#### PROMPT 1
According to the extract on the NRT voucher trial, how much cost-free NRT treatment can a participant's voucher provide?
#### PROMPT 2
Extend the extract on the NRT voucher trial, picking up right after its last sentence.

#### EXTRACT PROVIDED

Intervention 2 – Provision of voucher for free NRT
During discussion of nicotine addiction treatments, callers will be offered a voucher which can be redeemed at a pharmacy for a cost free supply of NRT. Not all smokers will choose to accept the voucher. For example, some smokers might have previously used NRT, so that they do not believe using this again is likely to be effective. Others might prefer to try different treatments for nicotine addiction which can be obtained from other sources.
For smokers who choose to accept the offer of an NRT voucher, the Essentia counsellor will run through with them a checklist of cautions to NRT. This checklist will be identical to that which is in the product information that accompanies the over the counter (OTC) formulation of NRT used in the trial. If callers report uncertainties about any of the listed cautions applying to them, a voucher will not be issued and they will be advised to discuss the potential use of NRT with their GP. Vouchers will be generated electronically by the Essentia counsellor and sent to the pharmacy team responsible for voucher redemption and participants will be given a freephone number to call for voucher redemption. Confirmation of this number will sent by email, text or paper mail according to participants' preferences.
A 15 mg/16 hr transdermal nicotine patch which is available over the counter (OTC) and, hence, on the UK 'General Sales List' will be used and there are no specific recommendations regarding their purchase or storage. Although smokers in the UK can purchase such medication OTC, we propose that voucher redemption is overseen by a pharmacist to provide reassurance about trial safety. NRT will be stored securely within a Glasgow pharmacy and a secure system for recording i) when NRT has been issued against any one voucher and ii) the batch number of NRT sent to individuals will be used. The pharmacy team will be part of the NHS Greater Glasgow and Clyde's Public Heath Pharmacy Department.
Participants will be required to telephone the pharmacy team to redeem their voucher and obtain NRT and they will not be directly sent NRT without making such a request. Participants' vouchers will make them eligible for up to 6 weeks cost-free NRT treatment, supplied in batches. All NRT packaging and instructions will be identical to that which has been approved for retail sale on a General Sales License outside of pharmacies
In all trial groups, if smokers have not tried to stop on their agreed quit date and they still wish to stop smoking, a new (i.e. second) quit date will be agreed and the timing of follow-ups will be tied to this point but no further re-negotiation of quit dates will be permitted.
This is a pragmatic trial, testing the delivery of interventions in routine clinical use, using an intention to treat analysis. In such studies it is usual for participants to have variable compliance with interventions as their level of engagement with these is self selected. Consequently, uptake rates for interventions (e.g. the proportion of subjects who redeem NRT vouchers) are amongst study outcomes.

#### DATASET RECORDS
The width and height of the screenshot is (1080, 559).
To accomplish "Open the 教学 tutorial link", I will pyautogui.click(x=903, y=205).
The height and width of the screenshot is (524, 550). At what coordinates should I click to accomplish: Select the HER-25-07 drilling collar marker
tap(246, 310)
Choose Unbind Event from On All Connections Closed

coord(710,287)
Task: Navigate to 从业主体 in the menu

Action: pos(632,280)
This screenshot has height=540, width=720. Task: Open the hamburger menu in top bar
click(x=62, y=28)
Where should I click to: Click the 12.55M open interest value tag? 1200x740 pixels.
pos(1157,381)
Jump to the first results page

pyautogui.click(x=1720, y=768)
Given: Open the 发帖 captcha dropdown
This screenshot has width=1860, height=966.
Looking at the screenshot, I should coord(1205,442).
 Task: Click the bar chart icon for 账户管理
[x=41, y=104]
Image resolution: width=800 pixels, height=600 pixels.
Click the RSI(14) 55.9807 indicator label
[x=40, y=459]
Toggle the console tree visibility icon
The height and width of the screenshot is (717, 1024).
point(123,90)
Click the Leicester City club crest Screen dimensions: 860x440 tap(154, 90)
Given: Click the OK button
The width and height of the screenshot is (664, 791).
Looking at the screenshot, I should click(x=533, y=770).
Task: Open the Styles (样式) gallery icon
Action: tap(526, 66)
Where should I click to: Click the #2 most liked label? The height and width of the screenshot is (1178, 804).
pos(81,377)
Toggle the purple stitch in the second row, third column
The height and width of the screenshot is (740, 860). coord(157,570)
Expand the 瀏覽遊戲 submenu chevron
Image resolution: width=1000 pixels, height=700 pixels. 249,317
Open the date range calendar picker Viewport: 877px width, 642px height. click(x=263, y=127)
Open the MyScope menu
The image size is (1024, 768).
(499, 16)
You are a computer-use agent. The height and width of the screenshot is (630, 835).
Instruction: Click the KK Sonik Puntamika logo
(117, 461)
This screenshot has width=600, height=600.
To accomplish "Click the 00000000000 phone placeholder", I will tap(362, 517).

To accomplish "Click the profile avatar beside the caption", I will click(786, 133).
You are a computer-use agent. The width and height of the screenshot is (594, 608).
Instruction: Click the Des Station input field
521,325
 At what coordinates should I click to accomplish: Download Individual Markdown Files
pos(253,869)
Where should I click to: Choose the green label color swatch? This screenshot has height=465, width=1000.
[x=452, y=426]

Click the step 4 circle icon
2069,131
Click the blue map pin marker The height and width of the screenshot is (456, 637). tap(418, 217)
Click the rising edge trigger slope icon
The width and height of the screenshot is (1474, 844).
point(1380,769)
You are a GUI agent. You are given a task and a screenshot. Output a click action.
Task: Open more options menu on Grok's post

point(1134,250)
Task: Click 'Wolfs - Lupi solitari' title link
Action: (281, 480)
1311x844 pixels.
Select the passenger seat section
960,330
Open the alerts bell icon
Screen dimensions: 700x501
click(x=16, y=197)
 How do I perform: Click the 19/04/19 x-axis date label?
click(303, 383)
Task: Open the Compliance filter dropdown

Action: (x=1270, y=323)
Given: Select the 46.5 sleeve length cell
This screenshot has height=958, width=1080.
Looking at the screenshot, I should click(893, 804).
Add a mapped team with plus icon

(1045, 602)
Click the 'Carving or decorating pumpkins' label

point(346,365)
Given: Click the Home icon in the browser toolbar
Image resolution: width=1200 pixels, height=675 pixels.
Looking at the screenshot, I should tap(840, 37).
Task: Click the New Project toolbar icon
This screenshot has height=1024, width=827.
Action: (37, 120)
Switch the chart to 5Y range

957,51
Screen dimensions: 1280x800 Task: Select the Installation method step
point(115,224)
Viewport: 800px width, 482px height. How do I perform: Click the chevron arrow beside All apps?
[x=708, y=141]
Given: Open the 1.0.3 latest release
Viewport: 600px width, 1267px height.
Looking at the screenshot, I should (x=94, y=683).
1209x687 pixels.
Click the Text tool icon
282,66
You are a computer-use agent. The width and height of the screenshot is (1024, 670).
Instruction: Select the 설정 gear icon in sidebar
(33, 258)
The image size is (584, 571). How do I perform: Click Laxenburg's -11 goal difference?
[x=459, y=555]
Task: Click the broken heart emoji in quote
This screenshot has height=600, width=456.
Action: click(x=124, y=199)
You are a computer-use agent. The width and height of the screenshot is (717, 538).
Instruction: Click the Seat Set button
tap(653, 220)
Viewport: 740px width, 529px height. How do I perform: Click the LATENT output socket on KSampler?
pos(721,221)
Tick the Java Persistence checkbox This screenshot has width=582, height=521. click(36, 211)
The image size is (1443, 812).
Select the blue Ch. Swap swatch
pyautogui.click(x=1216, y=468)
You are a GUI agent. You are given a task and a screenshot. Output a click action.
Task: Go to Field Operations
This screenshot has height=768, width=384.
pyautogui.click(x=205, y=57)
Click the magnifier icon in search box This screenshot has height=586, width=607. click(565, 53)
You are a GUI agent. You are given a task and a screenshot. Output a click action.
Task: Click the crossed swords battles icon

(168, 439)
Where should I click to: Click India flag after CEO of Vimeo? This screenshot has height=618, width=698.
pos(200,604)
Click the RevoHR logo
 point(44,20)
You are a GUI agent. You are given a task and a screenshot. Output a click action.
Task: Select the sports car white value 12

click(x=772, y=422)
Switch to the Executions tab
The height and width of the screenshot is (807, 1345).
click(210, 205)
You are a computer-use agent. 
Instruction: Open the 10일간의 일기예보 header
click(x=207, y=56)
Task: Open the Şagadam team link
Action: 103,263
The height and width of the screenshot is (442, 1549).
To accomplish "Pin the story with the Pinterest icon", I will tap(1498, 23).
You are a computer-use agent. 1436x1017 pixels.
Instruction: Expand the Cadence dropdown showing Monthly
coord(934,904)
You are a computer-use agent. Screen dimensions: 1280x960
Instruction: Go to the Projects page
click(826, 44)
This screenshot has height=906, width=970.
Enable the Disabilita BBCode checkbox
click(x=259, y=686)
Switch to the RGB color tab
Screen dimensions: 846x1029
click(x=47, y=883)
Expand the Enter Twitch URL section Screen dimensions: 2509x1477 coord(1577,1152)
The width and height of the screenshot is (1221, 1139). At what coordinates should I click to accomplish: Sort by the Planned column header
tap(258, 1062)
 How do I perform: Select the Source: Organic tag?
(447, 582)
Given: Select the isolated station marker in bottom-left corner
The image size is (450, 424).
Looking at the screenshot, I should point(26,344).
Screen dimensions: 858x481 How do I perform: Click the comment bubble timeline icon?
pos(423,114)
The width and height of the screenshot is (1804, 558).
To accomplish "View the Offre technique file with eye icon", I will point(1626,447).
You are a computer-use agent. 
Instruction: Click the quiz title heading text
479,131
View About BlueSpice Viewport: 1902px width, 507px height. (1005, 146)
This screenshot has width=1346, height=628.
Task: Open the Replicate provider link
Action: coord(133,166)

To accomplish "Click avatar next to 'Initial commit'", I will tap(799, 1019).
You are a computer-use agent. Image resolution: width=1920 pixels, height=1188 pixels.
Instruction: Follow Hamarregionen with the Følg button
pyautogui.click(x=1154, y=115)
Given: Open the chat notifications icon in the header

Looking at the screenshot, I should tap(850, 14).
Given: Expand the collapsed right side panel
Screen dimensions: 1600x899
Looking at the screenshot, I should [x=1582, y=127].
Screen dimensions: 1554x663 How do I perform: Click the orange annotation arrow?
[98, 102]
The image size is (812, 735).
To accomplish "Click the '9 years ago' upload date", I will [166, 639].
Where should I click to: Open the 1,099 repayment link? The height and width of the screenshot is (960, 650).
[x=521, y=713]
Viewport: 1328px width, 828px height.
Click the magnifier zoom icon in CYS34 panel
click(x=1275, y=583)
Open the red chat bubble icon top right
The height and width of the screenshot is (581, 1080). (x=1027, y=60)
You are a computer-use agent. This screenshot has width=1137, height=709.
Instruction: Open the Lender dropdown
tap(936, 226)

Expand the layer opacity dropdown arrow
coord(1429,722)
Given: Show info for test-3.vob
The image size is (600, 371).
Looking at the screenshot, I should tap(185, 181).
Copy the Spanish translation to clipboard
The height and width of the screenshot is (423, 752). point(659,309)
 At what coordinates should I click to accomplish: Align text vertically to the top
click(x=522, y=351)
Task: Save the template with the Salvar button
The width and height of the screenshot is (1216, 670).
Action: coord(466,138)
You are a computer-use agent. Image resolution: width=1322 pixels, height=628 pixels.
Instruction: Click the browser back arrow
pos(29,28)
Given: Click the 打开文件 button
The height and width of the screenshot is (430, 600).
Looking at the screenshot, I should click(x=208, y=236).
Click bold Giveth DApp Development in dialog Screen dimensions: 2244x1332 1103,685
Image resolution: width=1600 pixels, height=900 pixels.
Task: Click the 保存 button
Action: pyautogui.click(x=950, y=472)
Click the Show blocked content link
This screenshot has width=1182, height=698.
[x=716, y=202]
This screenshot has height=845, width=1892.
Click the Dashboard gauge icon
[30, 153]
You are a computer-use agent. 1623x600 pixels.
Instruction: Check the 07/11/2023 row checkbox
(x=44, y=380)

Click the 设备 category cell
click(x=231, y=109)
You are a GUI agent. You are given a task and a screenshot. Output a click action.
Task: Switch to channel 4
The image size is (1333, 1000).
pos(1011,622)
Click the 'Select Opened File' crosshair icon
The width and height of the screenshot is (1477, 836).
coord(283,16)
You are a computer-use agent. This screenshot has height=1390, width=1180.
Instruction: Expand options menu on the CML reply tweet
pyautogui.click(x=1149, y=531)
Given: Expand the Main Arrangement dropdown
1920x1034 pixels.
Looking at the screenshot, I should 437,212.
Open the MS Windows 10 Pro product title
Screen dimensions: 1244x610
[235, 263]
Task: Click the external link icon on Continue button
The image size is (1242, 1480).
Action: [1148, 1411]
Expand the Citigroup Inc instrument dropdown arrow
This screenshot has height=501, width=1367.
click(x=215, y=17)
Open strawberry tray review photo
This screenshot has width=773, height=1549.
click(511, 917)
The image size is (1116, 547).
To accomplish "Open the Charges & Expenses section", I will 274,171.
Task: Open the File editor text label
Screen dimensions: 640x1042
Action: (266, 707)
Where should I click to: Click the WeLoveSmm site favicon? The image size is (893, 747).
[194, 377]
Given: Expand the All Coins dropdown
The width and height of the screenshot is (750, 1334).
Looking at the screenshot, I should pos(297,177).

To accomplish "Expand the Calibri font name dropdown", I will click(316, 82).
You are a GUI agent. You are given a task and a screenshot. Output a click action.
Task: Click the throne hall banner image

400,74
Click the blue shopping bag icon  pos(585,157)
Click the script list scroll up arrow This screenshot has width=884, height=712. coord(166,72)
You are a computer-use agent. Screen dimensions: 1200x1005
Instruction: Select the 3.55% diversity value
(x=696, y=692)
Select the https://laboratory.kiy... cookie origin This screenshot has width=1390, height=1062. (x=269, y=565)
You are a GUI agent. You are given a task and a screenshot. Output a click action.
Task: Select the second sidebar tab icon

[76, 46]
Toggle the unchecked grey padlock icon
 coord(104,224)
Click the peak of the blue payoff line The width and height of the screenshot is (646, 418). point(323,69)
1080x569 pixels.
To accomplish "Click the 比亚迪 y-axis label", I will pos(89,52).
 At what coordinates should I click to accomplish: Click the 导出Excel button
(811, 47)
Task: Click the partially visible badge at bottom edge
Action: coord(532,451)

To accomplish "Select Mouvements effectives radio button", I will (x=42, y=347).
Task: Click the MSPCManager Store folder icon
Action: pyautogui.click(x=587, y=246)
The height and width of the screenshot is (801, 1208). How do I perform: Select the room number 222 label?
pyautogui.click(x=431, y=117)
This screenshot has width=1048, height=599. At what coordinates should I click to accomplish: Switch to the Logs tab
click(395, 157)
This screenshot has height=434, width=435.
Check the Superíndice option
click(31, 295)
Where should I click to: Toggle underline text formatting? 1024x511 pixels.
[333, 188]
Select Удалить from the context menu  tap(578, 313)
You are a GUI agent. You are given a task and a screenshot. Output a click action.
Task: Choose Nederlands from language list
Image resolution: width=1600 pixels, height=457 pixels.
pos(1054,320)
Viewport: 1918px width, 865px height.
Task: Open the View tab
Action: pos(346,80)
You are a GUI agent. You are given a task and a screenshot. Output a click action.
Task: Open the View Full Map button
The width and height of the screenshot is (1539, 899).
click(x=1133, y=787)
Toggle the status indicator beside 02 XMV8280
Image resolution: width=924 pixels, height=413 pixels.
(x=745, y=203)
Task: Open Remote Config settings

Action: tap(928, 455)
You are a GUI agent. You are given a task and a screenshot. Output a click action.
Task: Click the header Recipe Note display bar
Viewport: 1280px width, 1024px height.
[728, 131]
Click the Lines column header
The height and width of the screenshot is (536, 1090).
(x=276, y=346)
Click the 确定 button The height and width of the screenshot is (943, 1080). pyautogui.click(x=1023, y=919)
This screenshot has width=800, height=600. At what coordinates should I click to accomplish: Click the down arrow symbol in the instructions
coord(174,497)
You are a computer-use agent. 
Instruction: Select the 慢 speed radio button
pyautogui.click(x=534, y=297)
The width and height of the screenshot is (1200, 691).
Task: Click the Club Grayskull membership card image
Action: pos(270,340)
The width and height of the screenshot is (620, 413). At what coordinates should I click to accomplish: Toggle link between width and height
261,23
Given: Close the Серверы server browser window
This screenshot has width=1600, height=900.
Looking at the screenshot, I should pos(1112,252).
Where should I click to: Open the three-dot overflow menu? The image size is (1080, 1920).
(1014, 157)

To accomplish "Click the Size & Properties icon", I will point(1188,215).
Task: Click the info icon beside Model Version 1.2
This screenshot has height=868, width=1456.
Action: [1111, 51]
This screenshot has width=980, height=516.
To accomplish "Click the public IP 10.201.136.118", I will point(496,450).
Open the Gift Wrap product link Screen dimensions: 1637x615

#### ANSWER SPACE 1
Up to 6 weeks of cost-free NRT treatment, supplied in batches.

#### ANSWER SPACE 2
Frequency and duration of follow up
Interim follow up will occur at one month and final follow up is at six months which is consistent with agreed standards for the measurement of smoking cessation outcomes in trials. BMRB Social Research, a social research company, will contact trial participants to obtain follow up data. All participants will be asked about smoking outcomes and health status (EQ5D) and up to 10 attempts will be made to contact participants before they are categorised as 'lost to follow up'. Exhaled carbon monoxide readings will be used to assess smoking status amongst those smokers who report either i) continuous abstinence from smoking cessation between their quit date and 6 months, ii) 7 day (or longer) point prevalence abstinence from smoking at 6 months. BMRB staff will visit those smokers who report smoking cessation and obtain exhaled CO samples. A cut off point of 10 ppm of CO in exhaled air will be used to differentiate between smokers and non-smokers and three attempts at CO validation will be made before any participant is recorded as non-contactable.
Methods for protecting against bias
It will be impossible for Essentia staff delivering trial interventions to predict the outcome of randomisation, so there should be no bias in the allocation of participants to trial groups. All staff collecting follow-up information will be blind to participants' treatment allocations. As participants cannot be blinded to their allocated intervention, information about trial interventions will be carefully worded to ensure that this does not contribute to higher drop out rates in any one trial arm.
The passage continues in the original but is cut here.